Love and Logic is all about natural consequences. It’s also about not lecturing, or saying, “See? See? I told you so!”
The Love and Logic parent says things like, “Oh, that’s a bummer!” when the toy airplane breaks, resisting any possible opportunities for sarcasm. It’s about sympathy … followed by natural consequences.
My sister told me about a family she knows who is big on this approach. Their teenage daughter had suddenly decided it was not cool to work for good grades in school, and when she brought home a bad report card, her parents tried to think of a natural consequence.
That night, the family sat down to dinner. Food began to be passed around, and when their daughter was about to serve herself, her mother stopped her. “Wait, I have something else for you,” she said. She went to the kitchen and brought back a package of store-bought bread.
“What’s this?” her daughter asked.
“Well,” said the mother, hopefully in a sympathetic voice and not a neener-neener voice, “I was pretty bothered by your report card. It’s hard to see you not trying. So, I thought, if you aren’t going to do your best, I just don’t feel like doing MY best for your dinner. I’m sorry. This will keep you alive.”
After a few days of bread and water for dinner, the young lady began bringing home assignments that reflected a better effort. The parents were excited for her.
What do you think? Effective? Too much?
Here’s one that happened at our house: Last year, Jacob was having trouble getting ready for the bus on time. Dirk and I sat him down and told him that it was getting expensive driving him to school, as well as taking lots of my time, so if he couldn’t get ready for the bus, he’d have to pay me back for driving him — in chores and money.
“What?!” he asked.
We were sympathetic.
“I know, it’s kind of a bummer. Well, hopefully you’ll make the bus.”

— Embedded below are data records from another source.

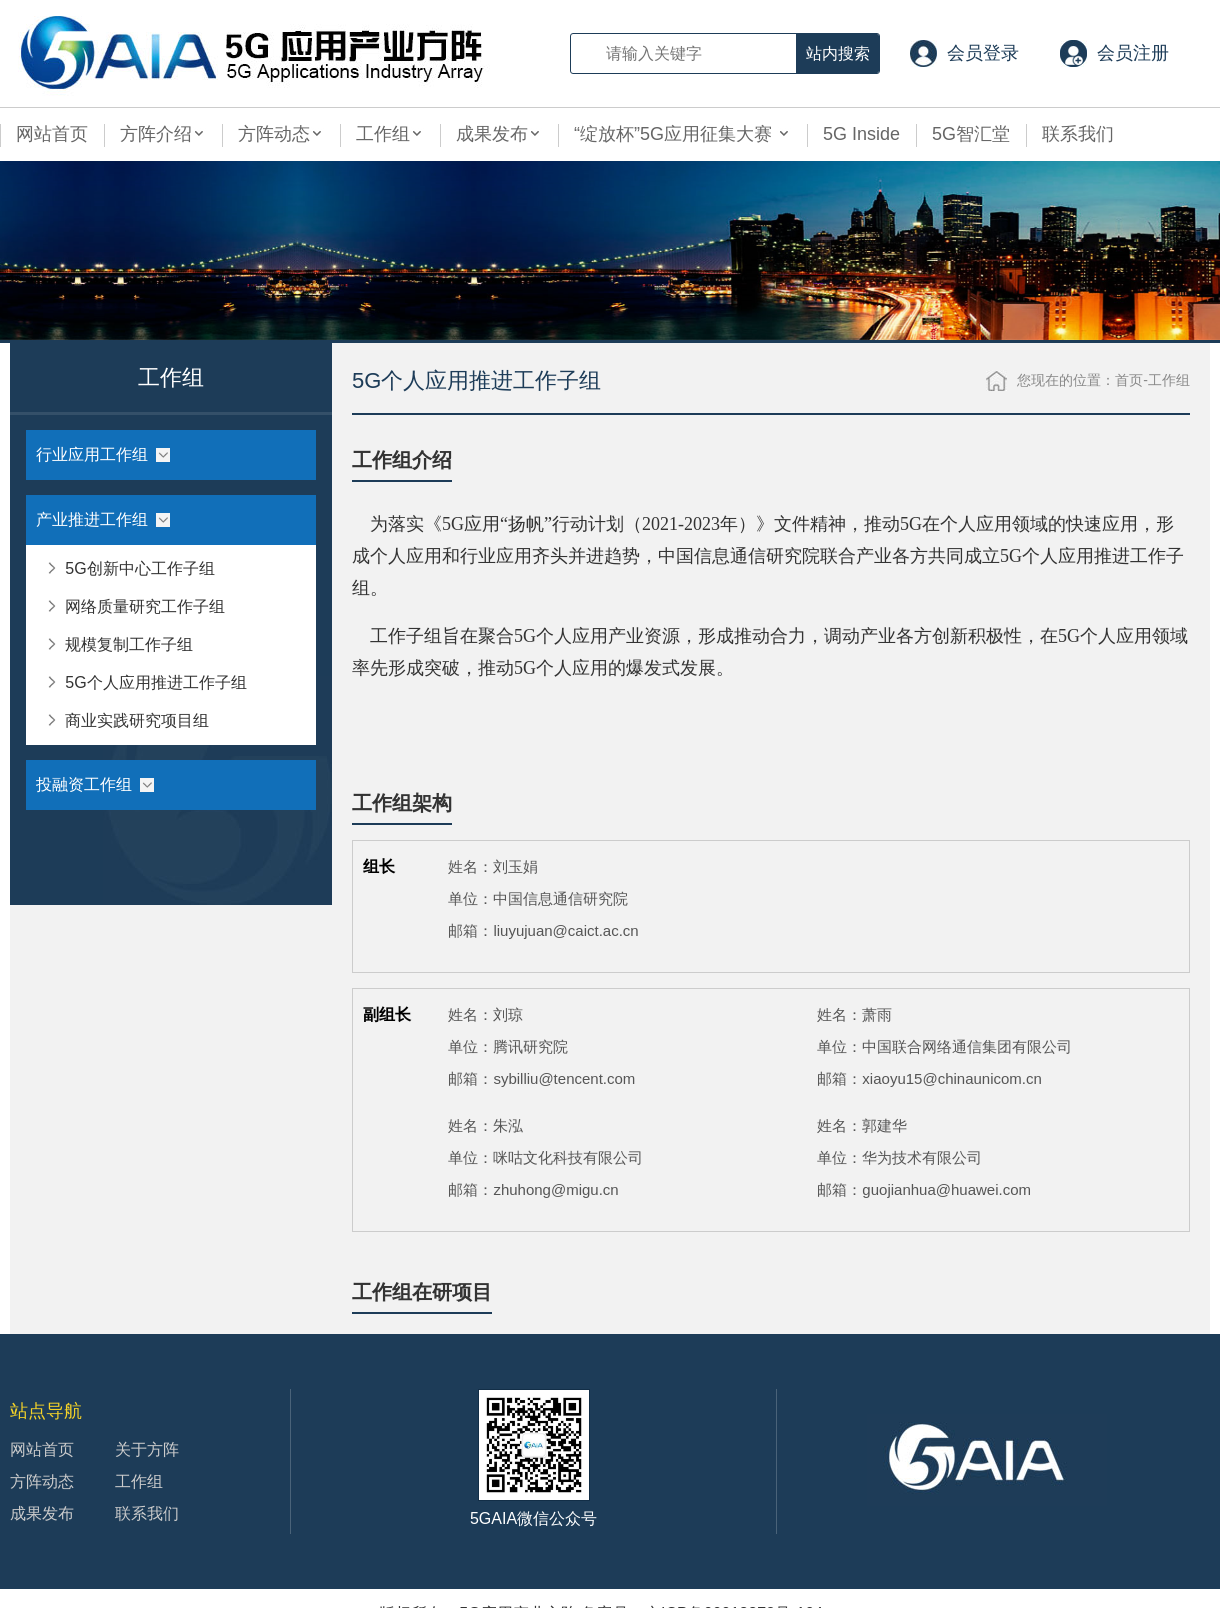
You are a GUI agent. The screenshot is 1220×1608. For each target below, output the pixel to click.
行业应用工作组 (103, 454)
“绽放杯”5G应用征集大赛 (682, 134)
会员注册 (1133, 53)
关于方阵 (147, 1449)
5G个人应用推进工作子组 (145, 677)
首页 (1129, 380)
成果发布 (499, 134)
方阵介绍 (163, 134)
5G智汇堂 (971, 134)
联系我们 (1078, 134)
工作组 (390, 134)
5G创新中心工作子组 (129, 563)
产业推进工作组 (103, 519)
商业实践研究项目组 (126, 715)
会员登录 (983, 53)
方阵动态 (281, 134)
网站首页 (52, 134)
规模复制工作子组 (118, 639)
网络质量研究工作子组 (134, 601)
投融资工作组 (95, 784)
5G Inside (861, 134)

The very next day, I had a phone call while the kids were getting ready for school. When I hung up, it was time to go, and Megan was at the door waiting for me.
“Jacob!” I called upstairs. No answer.
“I was just up there, and he’s still in his pajamas, playing with blocks,” Megan said.
“OK. Bye, Jacob!” I called in a cheerful, unworried voice. “I’m going to run Megan to the bus stop. I’ll be back.”
I carefully shut the door behind me to keep our hyper, 60-pound puppy in the house, and then we drove the half-mile down our dirt road to the bus stop. Megan and I sat and chatted in the car for a few minutes, until we saw the bus coming. When Megan opened the van door, I heard a tiny voice in the far distance:
“Wait for meee!”
There, in the rear-view mirror, I could see Jacob running down the road.
I got out so I could be there when he reached me. He was dressed; his coat was half on, and that and his backpack were bouncing around behind him like a cape. He was running like mad, and flanked on either side of him were our two enormous dogs. Their ears were flying, their tongues were flying; they were galloping like crazy and in heaven!
I just stood and waited. When they reached me, I snagged the two dogs’ collars and as Jacob flew past to the bus, I said in a cheerful, unworried voice, “Have a good day! I’ll see you after school!”
When I drove home, I found the front door wide open. Pretty impressive, though, getting dressed, putting on shoes, and running a half mile, all in five minutes. Amazing what a little natural consequence will do.
He didn’t miss the bus for a long time after that.